**** INPUT RECORDS

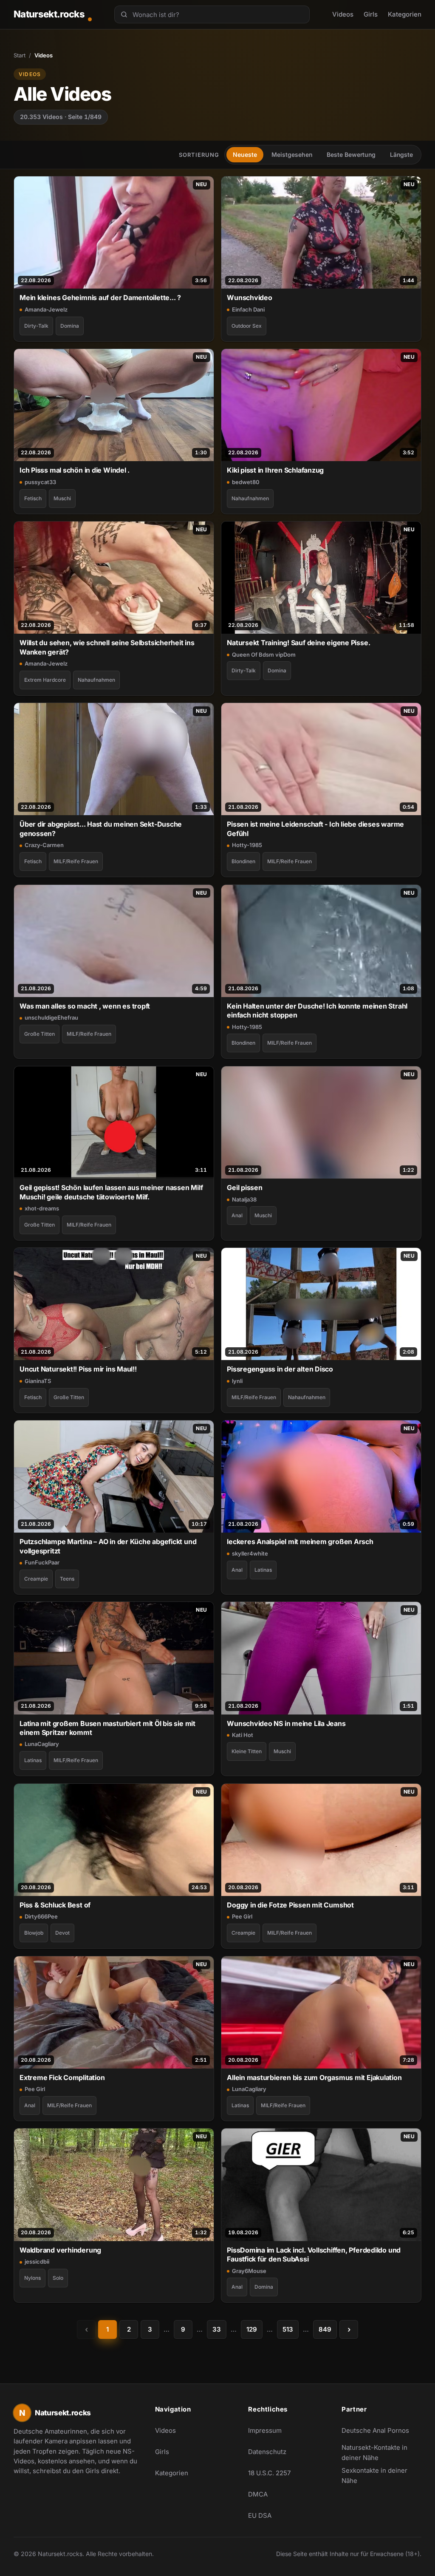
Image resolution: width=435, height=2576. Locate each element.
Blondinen (243, 861)
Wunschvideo (249, 297)
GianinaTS (38, 1380)
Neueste (245, 154)
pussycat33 (40, 482)
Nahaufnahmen (250, 498)
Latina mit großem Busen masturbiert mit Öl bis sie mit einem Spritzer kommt (107, 1728)
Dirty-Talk (36, 326)
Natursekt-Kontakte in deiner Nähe (380, 2452)
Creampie (36, 1579)
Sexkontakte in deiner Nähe (380, 2475)
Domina (69, 326)
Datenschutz (267, 2452)
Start (19, 55)
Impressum (265, 2430)
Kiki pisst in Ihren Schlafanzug (275, 470)
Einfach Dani (248, 309)
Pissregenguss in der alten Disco (280, 1369)
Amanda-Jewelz (46, 309)
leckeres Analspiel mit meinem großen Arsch (300, 1541)
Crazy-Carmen (44, 845)
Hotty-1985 (247, 845)
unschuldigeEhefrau (51, 1017)
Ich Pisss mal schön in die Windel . (75, 470)
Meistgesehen (291, 154)
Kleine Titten (247, 1751)
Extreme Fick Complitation (62, 2077)
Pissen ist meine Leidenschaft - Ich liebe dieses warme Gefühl (315, 828)
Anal (237, 1215)
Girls (371, 14)
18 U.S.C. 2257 (269, 2473)
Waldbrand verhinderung (60, 2250)
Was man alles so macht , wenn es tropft (85, 1006)
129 (251, 2329)
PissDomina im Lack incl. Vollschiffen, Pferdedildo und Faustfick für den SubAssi (314, 2254)
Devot (62, 1933)
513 (287, 2329)
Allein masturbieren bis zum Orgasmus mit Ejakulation (314, 2077)
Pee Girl (242, 1916)
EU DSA (259, 2515)
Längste (401, 154)
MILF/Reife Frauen (76, 861)
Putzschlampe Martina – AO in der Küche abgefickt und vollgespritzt (108, 1546)
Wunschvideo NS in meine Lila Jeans (286, 1723)
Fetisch (33, 498)
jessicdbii (37, 2261)
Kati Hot (242, 1735)
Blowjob (33, 1933)
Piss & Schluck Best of (55, 1905)
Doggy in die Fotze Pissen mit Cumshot (290, 1905)
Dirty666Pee (41, 1916)
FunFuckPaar (42, 1562)
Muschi (62, 498)
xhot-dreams (42, 1208)
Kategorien (404, 14)
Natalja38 (244, 1199)
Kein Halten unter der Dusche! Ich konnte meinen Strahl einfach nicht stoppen (317, 1010)
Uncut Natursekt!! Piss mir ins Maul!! (78, 1369)
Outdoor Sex (247, 326)
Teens (67, 1579)
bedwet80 (246, 482)
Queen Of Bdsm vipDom (264, 654)
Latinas (263, 1570)
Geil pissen (245, 1187)
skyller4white (250, 1553)
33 (216, 2329)
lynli (237, 1380)
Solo (58, 2278)
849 (325, 2329)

********

- EXERCISE DIRECTIONS -
Take every line above where "Wunschvideo" appears and copy it.

- OUTPUT FOR THIS EXERCISE -
Wunschvideo (249, 297)
Wunschvideo NS in meine Lila Jeans (286, 1723)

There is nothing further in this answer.